Klarowna szansa na zdobycie bramki – analiza

Zapraszamy do kolejnej analizy klarownej sytuacji do zdobycia bramki przygotowanej przez Przewodniczącego Kolegium Sędziów PZPN.

Już wiemy, że w przepisach gry znajduje się zapis: ‘

„Korzyść nie powinna być stosowana przy poważnym, rażącym faulu, gwałtownym, agresywnym zachowaniu lub przewinieniu, które wymagać będzie udzielenia drugiej żółtej kartki, chyba że drużyna przeciwna posiada klarowną szansę na zdobycie bramki

Wiemy już, że określenie „klarowna szansa na zdobycie bramki”  poszerza obszar zastosowań korzyści w takich sytuacjach, nie ograniczając sędziego tylko do „realnej szansy na zdobycie bramki”.

Przedmiotem poprzedniej analizy była sytuacja, którą, można określić mianem: znakomitego przykładu klarownej szansy na zdobycie bramki . Popatrzmy teraz na załączony klip. Tu też ma miejsce  nierozważny faul  i faulujący zawodnik ma już na swoim koncie żółtą kartkę. Tak więc sędzia miał prawo zastosować korzyść tylko wtedy gdy drużyna sfaulowanego zawodnika posiadałaby klarowną szansę na zdobycie bramki.
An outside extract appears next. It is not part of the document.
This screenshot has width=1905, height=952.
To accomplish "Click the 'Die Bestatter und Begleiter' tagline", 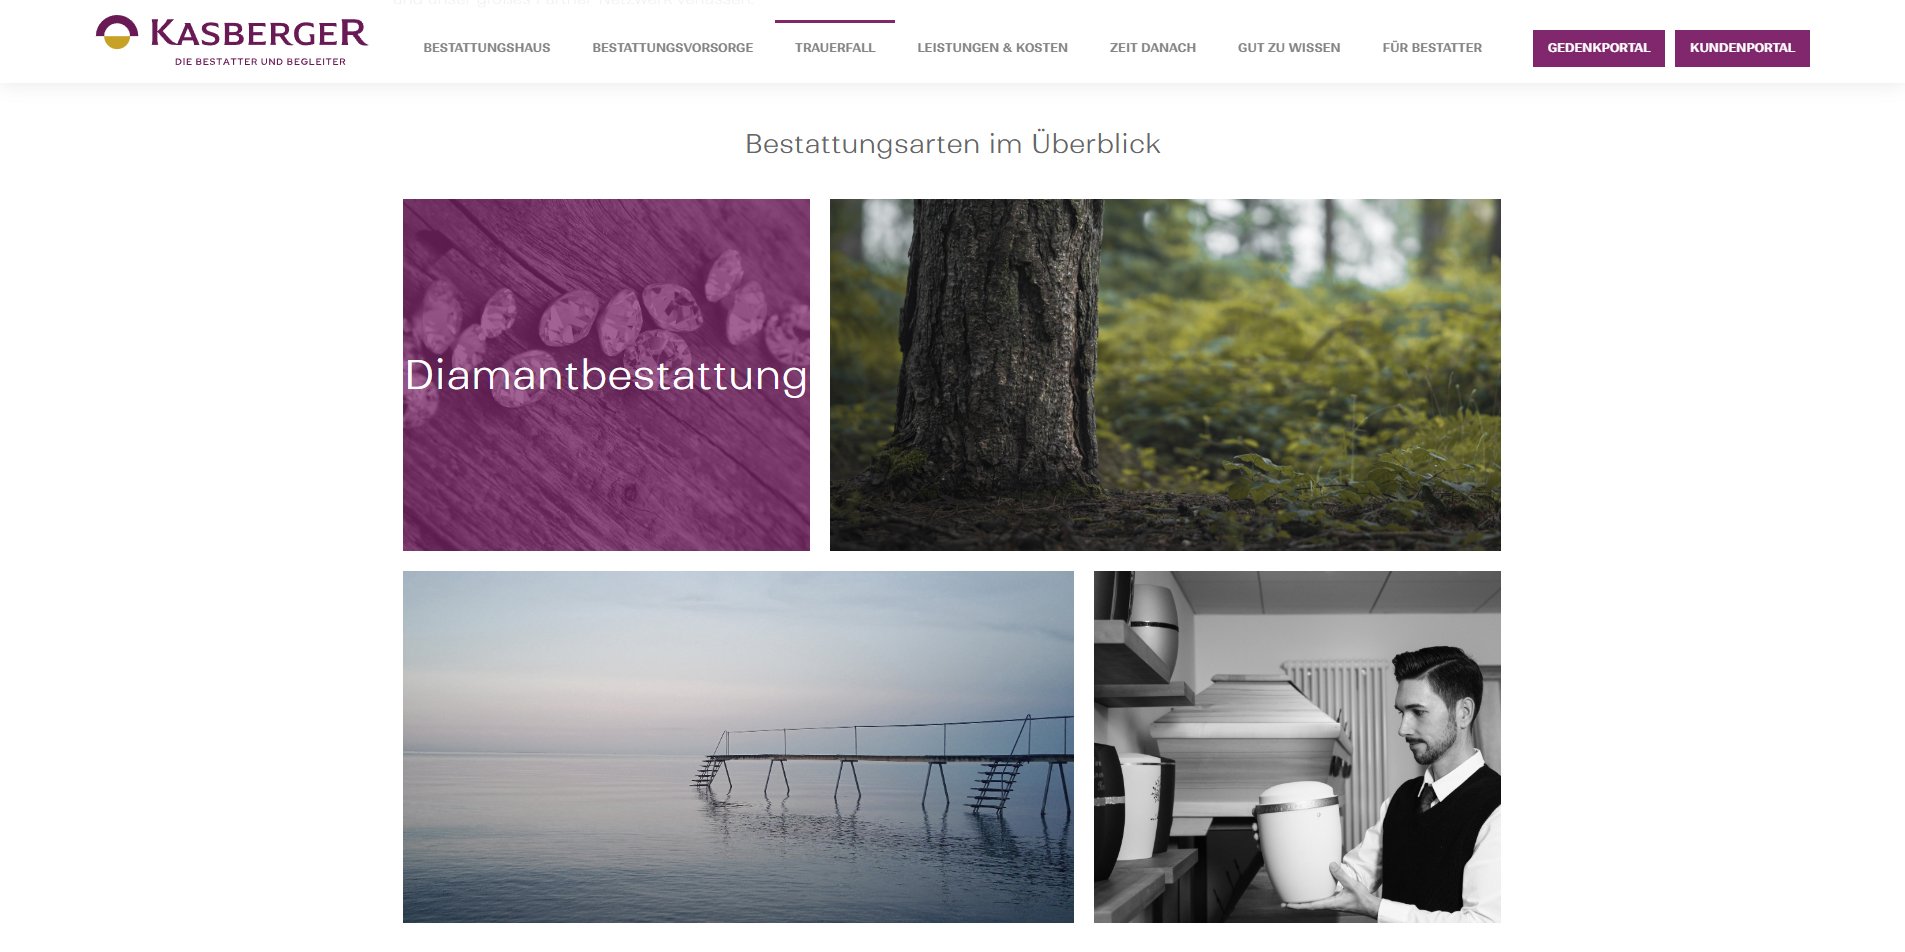I will point(260,62).
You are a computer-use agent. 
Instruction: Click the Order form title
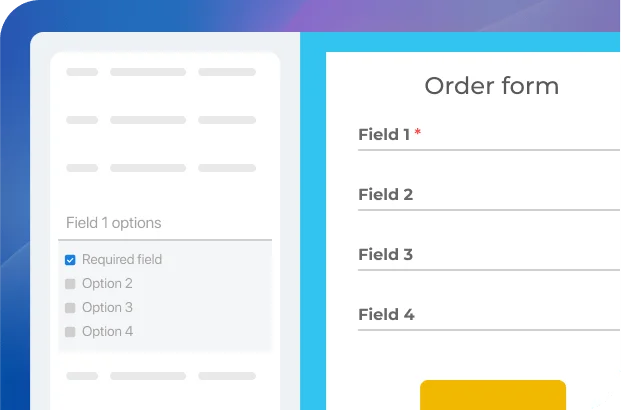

Sędzia asystent (AR) sygnalizujący faul (oczywisty przecież dla sędziego) być może nieświadomie ale uznał, że należy natychmiast przerwać grę. A to, z kolei, oznacza, że wg. jego oceny, po faulu, drużyna atakująca nie posiadała. „klarownej szansy na zdobycie bramki”. Sędzia nie podzielił zdania AR, zastosował korzyść i jak się okazało była to wyśmienita decyzja, ponieważ padła bramka. A przecież w piłce nożnej chodzi o strzelanie bramek. I zaraz po uznaniu bramki sędzia pokazał faulującemu zawodnikowi drugą żółtą kartkę wykluczając go z gry. Tak więc i padła bramka i sprawiedliwości stało się zadość.
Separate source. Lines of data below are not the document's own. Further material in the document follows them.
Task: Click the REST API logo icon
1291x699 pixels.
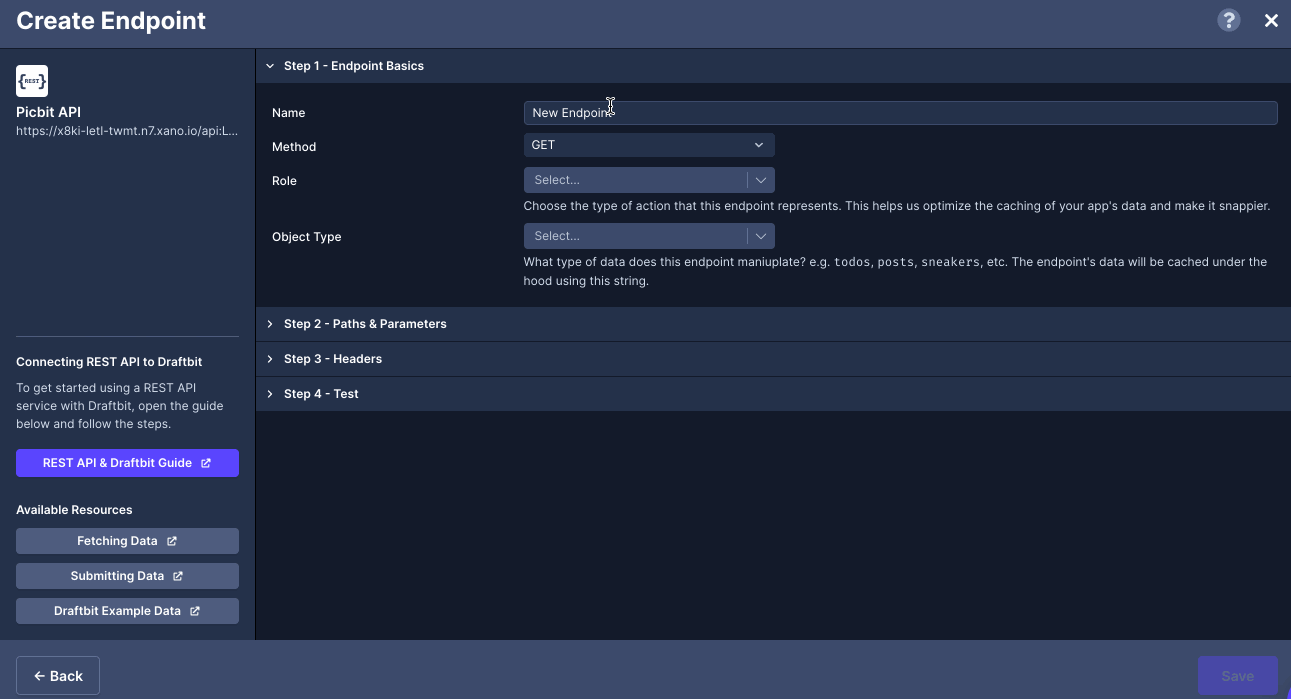Action: [x=31, y=81]
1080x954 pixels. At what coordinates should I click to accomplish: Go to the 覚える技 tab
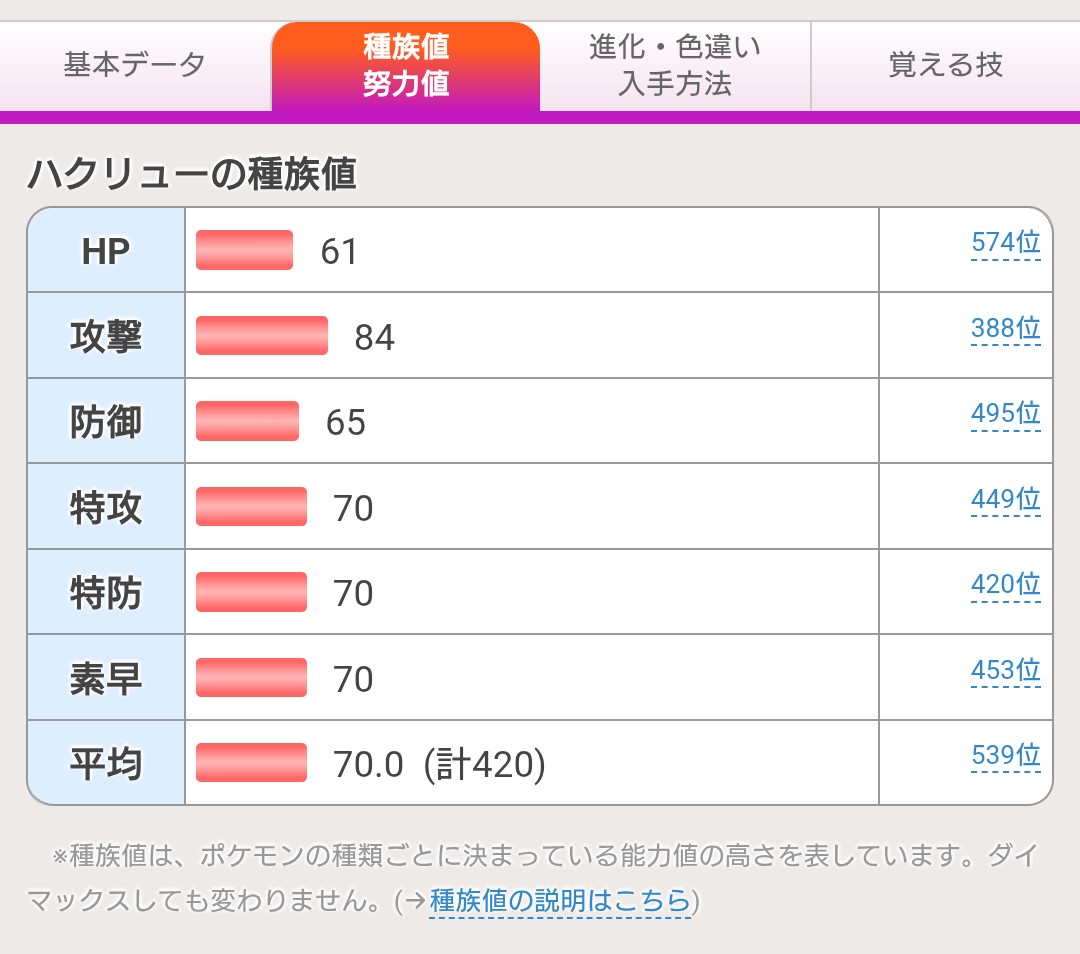945,66
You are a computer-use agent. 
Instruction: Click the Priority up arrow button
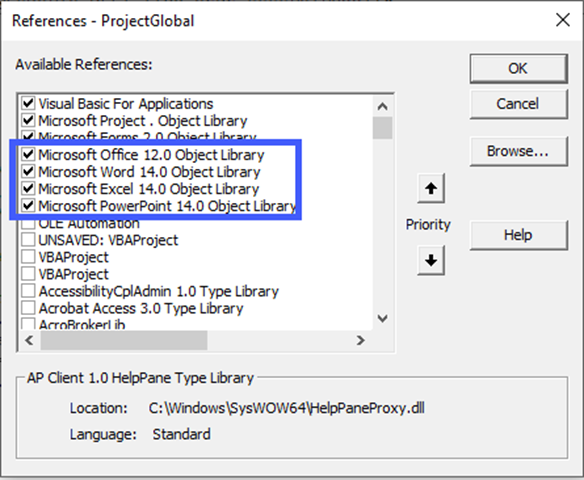(431, 188)
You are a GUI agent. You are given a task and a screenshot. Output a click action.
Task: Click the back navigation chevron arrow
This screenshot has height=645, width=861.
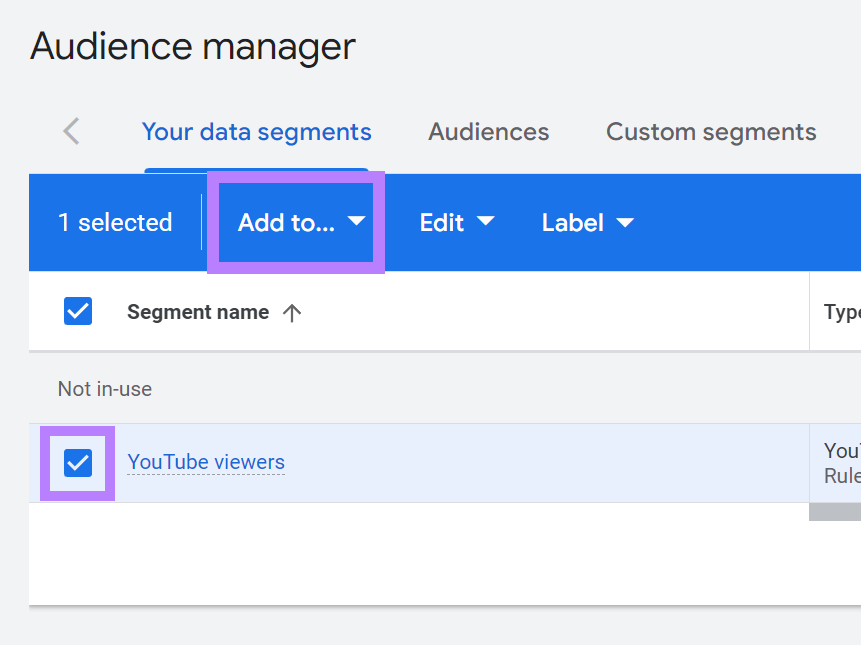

Zauważmy jednocześnie, że nie ma wątpliwości, że prowadzona po faulu akcja była korzystna.   Nie powinienem jednak rekomendować aby obszar „„klarownych szansa na zdobycie bramki” zaczynał się już od poziomu korzystnej akcji. Określenie „korzystna akcja” jest bowiem określeniem używanym w przepisach gry i nie użycie przez IFAB tego określenia oznacza, że „klarowna szansa na zdobycie bramki” lokuje się pomiędzy czymś więcej niż „korzystną akcją” a „realną szansą na zdobycie bramki”.  I tą akcję  sędzia miał prawo uznać za „coś więcej  niż korzystną akcję”.  Zauważmy bowiem, co zapewne zauważył sędzia przed zastosowaniem korzyści,  że zawodnik drużyny atakującej nr 11, który przejął piłkę, ma po lewej stronie niekrytego współpartnera nr 8. I właśnie ta dwójka „rozmontowała” obronę przeciwników.  Możemy więc, bez wahania, wpisać analizowaną sytuację do katalogu „klarownych szansa na zdobycie bramki”.
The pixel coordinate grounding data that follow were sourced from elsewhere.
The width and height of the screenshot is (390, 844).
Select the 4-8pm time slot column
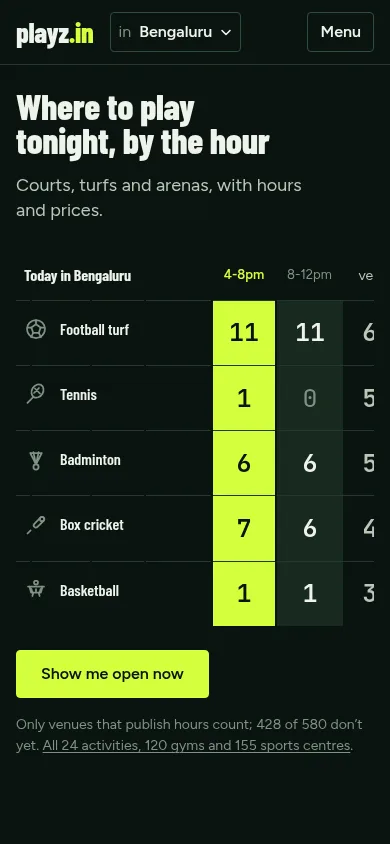[244, 275]
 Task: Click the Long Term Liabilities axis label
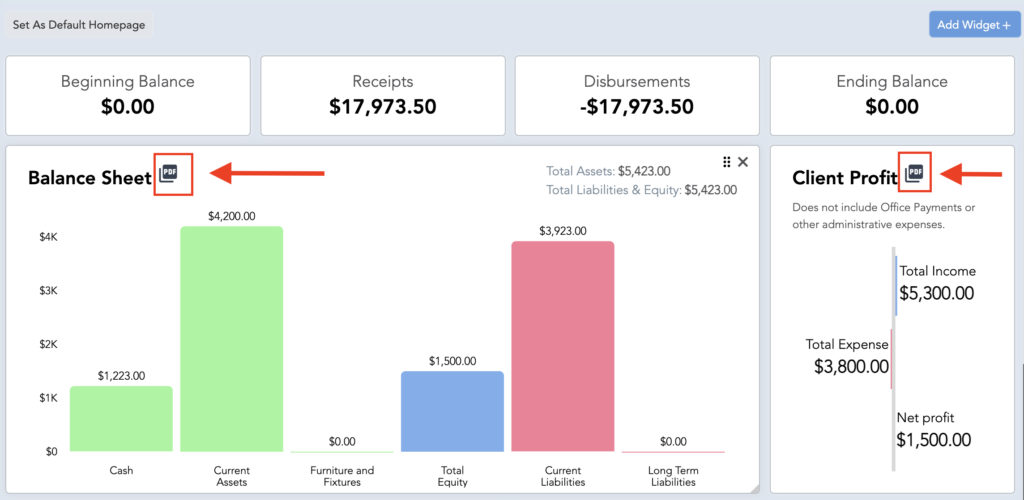[x=673, y=476]
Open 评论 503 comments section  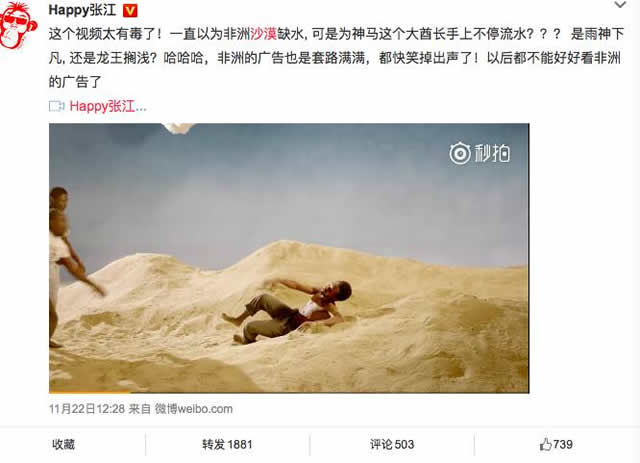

Zauważmy również, że decyzja sędziego, w świetle obowiązujących przepisów, nie niosła ze sobą zagrożenia z tytułu jakichkolwiek korzyści dla drużyny broniącej wynikających z obecności na boisku zawodnika, który już nie powinien brać udziału w grze, gdyby bramka nie została zdobyta i piłka została przejęta przez drużynę broniącą. Przepis bowiem mówi:

„ sędzia musi wykluczyć winnego zawodnika w najbliższej przerwie w grze. Jednak jeżeli zawodnik, który ma zostać wykluczony, przed najbliższą przerwą w grze zagra piłkę lub będzie walczył z przeciwnikiem o piłkę lub wywierał na niego wpływ, sędzia przerwie grę, wykluczy winnego zawodnika, a gra będzie wznowiona rzutem wolnym pośrednim, chyba że zawodnik popełnił poważniejsze przewinienie”.